## Work required:
Every entry must appear in the answer exactly as it does here.

━━━━━ Materials provided

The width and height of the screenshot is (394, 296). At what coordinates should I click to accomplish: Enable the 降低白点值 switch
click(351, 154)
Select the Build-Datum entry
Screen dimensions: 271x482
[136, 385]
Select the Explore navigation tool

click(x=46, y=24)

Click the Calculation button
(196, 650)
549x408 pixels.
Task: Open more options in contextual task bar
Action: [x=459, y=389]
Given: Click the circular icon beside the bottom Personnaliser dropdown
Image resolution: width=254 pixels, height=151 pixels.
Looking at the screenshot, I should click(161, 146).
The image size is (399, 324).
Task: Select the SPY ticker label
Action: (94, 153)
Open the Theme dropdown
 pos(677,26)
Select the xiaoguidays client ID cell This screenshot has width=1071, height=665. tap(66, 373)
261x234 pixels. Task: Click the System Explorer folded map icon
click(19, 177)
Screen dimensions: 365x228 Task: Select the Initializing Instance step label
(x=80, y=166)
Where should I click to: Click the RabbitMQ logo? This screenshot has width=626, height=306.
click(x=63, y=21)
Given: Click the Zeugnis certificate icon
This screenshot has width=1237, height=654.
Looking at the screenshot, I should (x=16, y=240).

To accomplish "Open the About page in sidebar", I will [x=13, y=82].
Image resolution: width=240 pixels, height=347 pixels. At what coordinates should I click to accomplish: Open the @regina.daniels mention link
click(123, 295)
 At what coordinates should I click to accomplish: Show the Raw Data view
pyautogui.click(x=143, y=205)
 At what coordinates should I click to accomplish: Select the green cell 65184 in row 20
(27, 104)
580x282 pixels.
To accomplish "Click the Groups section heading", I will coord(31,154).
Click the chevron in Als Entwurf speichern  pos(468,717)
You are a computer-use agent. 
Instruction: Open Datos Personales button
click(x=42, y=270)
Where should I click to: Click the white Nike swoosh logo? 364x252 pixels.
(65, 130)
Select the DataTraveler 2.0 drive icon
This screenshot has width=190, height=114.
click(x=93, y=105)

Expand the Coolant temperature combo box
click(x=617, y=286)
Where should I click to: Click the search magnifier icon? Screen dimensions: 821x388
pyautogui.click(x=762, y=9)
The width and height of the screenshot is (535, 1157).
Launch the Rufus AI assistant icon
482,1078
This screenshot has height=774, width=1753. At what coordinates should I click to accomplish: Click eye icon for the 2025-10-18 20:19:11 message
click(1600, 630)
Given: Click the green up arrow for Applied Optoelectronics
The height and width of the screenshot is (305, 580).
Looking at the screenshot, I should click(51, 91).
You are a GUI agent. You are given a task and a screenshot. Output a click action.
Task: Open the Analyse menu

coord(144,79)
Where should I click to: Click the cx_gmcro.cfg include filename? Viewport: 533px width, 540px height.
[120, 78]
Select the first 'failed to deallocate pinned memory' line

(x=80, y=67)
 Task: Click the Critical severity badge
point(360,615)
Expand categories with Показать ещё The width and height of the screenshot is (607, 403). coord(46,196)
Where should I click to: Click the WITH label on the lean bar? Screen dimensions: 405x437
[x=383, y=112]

━━━━━━━━━━

## Written response:
The width and height of the screenshot is (394, 296). At what coordinates should I click to accomplish: Enable the 降低白点值 switch
click(351, 154)
Select the Build-Datum entry
Screen dimensions: 271x482
[136, 385]
Select the Explore navigation tool

click(x=46, y=24)

Click the Calculation button
(196, 650)
549x408 pixels.
Task: Open more options in contextual task bar
Action: [x=459, y=389]
Given: Click the circular icon beside the bottom Personnaliser dropdown
Image resolution: width=254 pixels, height=151 pixels.
Looking at the screenshot, I should click(161, 146).
The image size is (399, 324).
Task: Select the SPY ticker label
Action: (94, 153)
Open the Theme dropdown
 pos(677,26)
Select the xiaoguidays client ID cell This screenshot has width=1071, height=665. tap(66, 373)
261x234 pixels. Task: Click the System Explorer folded map icon
click(19, 177)
Screen dimensions: 365x228 Task: Select the Initializing Instance step label
(x=80, y=166)
Where should I click to: Click the RabbitMQ logo? This screenshot has width=626, height=306.
click(x=63, y=21)
Given: Click the Zeugnis certificate icon
This screenshot has width=1237, height=654.
Looking at the screenshot, I should (x=16, y=240).

To accomplish "Open the About page in sidebar", I will [x=13, y=82].
Image resolution: width=240 pixels, height=347 pixels. At what coordinates should I click to accomplish: Open the @regina.daniels mention link
click(123, 295)
 At what coordinates should I click to accomplish: Show the Raw Data view
pyautogui.click(x=143, y=205)
 At what coordinates should I click to accomplish: Select the green cell 65184 in row 20
(27, 104)
580x282 pixels.
To accomplish "Click the Groups section heading", I will coord(31,154).
Click the chevron in Als Entwurf speichern  pos(468,717)
You are a computer-use agent. 
Instruction: Open Datos Personales button
click(x=42, y=270)
Where should I click to: Click the white Nike swoosh logo? 364x252 pixels.
(65, 130)
Select the DataTraveler 2.0 drive icon
This screenshot has width=190, height=114.
click(x=93, y=105)

Expand the Coolant temperature combo box
click(x=617, y=286)
Where should I click to: Click the search magnifier icon? Screen dimensions: 821x388
pyautogui.click(x=762, y=9)
The width and height of the screenshot is (535, 1157).
Launch the Rufus AI assistant icon
482,1078
This screenshot has height=774, width=1753. At what coordinates should I click to accomplish: Click eye icon for the 2025-10-18 20:19:11 message
click(1600, 630)
Given: Click the green up arrow for Applied Optoelectronics
The height and width of the screenshot is (305, 580).
Looking at the screenshot, I should click(51, 91).
You are a GUI agent. You are given a task and a screenshot. Output a click action.
Task: Open the Analyse menu

coord(144,79)
Where should I click to: Click the cx_gmcro.cfg include filename? Viewport: 533px width, 540px height.
[120, 78]
Select the first 'failed to deallocate pinned memory' line

(x=80, y=67)
 Task: Click the Critical severity badge
point(360,615)
Expand categories with Показать ещё The width and height of the screenshot is (607, 403). coord(46,196)
Where should I click to: Click the WITH label on the lean bar? Screen dimensions: 405x437
[x=383, y=112]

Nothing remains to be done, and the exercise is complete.